In Yoco’s case, it’s Dragoneer Investment Group. The fund has famously backed fintech giants like Chime, Klarna, Nubank, Mercado Libre and Square.
Other investors that participated include new investors Breyer Capital, HOF Capital, The Raba Partnership, 4DX Ventures and TO Ventures; and existing investors Partech, Velocity Capital Fintech Ventures, Orange Ventures and Quona Capital. Current and former executives from global tech companies such as Coinbase, Revolut, Spotify and Gojek took part as well.
“We couldn’t be more excited to partner with the Yoco team,” Christian Jensen, co-head of private investments at Dragoneer, said in a statement. “At Dragoneer, we look for great teams that are building durable businesses with wonderful economic models, and that is exactly what we’ve found at Yoco. Yoco is already beloved by customers, and the product roadmap that the company is investing behind will drive even more value for merchants. While there is tremendous room for continued growth domestically, the opportunity for Yoco goes well beyond South Africa.”
There are three core enablers to Yoco’s thriving business, Wazen pointed out.
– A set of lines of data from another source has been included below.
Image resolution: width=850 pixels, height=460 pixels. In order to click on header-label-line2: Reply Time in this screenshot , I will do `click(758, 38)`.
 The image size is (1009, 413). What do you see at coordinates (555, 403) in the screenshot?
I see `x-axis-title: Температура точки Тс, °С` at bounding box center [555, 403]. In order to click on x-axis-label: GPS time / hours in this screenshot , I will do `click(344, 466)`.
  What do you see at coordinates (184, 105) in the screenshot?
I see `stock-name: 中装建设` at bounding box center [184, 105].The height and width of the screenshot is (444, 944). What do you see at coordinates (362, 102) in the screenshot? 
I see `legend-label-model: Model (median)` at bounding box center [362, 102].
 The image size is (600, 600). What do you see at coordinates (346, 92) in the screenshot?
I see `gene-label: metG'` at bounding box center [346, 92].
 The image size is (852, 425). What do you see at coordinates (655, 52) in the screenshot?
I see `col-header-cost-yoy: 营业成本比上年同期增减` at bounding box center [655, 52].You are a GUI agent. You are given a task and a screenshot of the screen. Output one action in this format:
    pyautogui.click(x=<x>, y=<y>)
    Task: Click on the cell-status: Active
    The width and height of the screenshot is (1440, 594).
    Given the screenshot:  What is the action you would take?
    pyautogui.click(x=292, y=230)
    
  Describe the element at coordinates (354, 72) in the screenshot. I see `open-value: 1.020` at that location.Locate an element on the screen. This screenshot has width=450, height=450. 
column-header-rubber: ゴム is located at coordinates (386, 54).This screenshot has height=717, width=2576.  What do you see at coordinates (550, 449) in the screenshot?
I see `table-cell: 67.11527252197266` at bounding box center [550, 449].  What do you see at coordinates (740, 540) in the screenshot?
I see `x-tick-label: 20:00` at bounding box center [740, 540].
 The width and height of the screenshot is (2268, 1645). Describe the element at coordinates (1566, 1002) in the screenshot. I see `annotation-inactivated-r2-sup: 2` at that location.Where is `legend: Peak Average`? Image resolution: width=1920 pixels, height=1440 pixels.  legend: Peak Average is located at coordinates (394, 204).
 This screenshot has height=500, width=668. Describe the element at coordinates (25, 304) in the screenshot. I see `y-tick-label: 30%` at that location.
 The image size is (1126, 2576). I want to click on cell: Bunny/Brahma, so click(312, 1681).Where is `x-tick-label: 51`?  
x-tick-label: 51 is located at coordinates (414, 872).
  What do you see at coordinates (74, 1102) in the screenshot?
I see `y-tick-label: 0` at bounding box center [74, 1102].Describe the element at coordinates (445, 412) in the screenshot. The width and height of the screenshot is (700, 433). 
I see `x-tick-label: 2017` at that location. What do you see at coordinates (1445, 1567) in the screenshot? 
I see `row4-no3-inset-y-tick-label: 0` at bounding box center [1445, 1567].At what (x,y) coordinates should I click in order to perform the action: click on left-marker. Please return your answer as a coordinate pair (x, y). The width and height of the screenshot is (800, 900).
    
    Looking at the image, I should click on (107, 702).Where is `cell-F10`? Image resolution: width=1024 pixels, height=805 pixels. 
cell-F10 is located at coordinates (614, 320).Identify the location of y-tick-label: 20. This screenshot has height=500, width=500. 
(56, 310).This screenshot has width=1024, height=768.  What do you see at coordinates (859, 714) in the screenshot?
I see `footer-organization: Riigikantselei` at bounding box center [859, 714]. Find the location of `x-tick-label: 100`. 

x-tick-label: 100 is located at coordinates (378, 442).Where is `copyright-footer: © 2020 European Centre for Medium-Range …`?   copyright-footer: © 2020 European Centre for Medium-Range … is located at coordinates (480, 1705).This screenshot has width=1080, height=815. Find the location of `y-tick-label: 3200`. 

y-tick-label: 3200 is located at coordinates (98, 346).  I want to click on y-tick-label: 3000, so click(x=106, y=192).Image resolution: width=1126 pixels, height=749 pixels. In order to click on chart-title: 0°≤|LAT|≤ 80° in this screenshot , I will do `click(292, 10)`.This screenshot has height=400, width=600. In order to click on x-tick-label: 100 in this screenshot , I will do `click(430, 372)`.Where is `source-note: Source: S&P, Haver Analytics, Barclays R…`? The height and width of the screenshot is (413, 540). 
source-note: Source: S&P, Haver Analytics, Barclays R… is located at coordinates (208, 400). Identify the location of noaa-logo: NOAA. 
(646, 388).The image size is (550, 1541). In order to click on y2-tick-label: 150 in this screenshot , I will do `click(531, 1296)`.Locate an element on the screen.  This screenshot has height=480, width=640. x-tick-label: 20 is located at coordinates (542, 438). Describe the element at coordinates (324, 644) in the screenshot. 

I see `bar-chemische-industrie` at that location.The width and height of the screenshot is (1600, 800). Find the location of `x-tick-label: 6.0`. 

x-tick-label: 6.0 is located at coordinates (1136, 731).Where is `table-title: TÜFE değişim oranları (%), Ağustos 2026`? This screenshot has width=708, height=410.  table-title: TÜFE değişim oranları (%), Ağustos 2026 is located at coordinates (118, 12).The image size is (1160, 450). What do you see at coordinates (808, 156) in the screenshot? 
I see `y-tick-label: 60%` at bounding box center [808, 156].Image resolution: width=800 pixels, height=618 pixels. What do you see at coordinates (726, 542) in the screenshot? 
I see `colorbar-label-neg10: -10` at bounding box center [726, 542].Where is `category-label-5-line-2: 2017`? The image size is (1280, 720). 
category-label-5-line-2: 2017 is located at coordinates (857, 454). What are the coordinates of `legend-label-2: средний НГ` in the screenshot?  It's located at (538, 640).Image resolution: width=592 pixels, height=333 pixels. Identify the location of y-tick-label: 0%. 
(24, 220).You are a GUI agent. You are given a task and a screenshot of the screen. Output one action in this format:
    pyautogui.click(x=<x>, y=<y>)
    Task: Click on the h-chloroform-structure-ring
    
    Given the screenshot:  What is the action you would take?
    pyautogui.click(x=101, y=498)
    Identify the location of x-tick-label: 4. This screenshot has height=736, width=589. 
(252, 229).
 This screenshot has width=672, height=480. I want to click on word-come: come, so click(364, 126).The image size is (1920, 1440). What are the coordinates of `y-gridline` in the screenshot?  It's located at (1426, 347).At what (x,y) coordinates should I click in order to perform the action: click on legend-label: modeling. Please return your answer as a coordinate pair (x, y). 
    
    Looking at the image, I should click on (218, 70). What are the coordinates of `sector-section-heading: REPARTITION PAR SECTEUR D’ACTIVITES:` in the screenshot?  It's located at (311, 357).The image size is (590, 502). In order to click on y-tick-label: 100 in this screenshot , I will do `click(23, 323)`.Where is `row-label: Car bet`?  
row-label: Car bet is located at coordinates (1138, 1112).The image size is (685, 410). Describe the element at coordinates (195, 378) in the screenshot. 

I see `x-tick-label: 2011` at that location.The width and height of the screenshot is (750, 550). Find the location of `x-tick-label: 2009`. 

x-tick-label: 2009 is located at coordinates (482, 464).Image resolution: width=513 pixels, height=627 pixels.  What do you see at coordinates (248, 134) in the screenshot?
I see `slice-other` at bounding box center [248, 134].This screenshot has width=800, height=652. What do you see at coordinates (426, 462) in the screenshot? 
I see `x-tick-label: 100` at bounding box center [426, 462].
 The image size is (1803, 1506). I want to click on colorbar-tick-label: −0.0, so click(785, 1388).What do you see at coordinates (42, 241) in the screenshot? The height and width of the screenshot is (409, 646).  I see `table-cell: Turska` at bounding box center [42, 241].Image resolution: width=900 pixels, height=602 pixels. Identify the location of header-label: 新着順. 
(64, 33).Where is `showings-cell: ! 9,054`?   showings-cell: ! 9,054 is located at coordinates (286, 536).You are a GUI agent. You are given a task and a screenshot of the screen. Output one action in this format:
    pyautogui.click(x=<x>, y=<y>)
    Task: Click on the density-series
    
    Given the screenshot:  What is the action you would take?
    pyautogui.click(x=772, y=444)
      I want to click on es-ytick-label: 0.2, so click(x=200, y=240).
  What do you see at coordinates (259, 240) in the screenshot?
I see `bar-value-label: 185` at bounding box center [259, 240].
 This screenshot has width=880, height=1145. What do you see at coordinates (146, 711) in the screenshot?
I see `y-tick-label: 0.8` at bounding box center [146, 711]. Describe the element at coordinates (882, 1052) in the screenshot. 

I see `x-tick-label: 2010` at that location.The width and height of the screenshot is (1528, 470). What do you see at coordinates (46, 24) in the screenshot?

First is its product capabilities, second is its platform and third is its market presence. This investment will be there to accelerate all three. Yoco is transitioning from a pure payment acceptance play into a full financial ecosystem on the product side. The platform play will see Yoco continue to integrate and take advantage of regulatory easing vertically, and Yoco is deepening its market presence in South Africa.
While Wazen believes Yoco has barely scratched the surface in South Africa, he’s looking forward to replicating its growth in other parts of Africa and the Middle East. With over 100 million SMEs transacting in cash across both regions, Yoco plans to reach at least a million within the next four years.
To accomplish this, Yoco is increasing its team by 200 people remotely and across its offices in Cape Town and Amsterdam within the next year. The company is also tapping into a current trend that has seen African soonicorns and unicorns hire former top employees from global companies to scale theirs to new heights. While it doesn’t mention names, some of Yoco’s new hires include a former VP of product at Monzo, a former product marketing director at Paypal and a former head of communications at Uber. The company has also brought on board a new chairman, Juan Fuentes, the former managing director of fintech unicorn Pagseguro.